### What needs to be done
Beginning with the line where "You are a GUI" appears, retype every remaining line of the data below, both the first and last included.

Pixel coordinate grounding data:

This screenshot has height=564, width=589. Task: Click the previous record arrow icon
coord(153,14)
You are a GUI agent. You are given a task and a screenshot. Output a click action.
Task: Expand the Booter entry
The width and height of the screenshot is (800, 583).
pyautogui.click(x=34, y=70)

### Solution to this problem
You are a GUI agent. You are given a task and a screenshot. Output a click action.
Task: Expand the Booter entry
The width and height of the screenshot is (800, 583).
pyautogui.click(x=34, y=70)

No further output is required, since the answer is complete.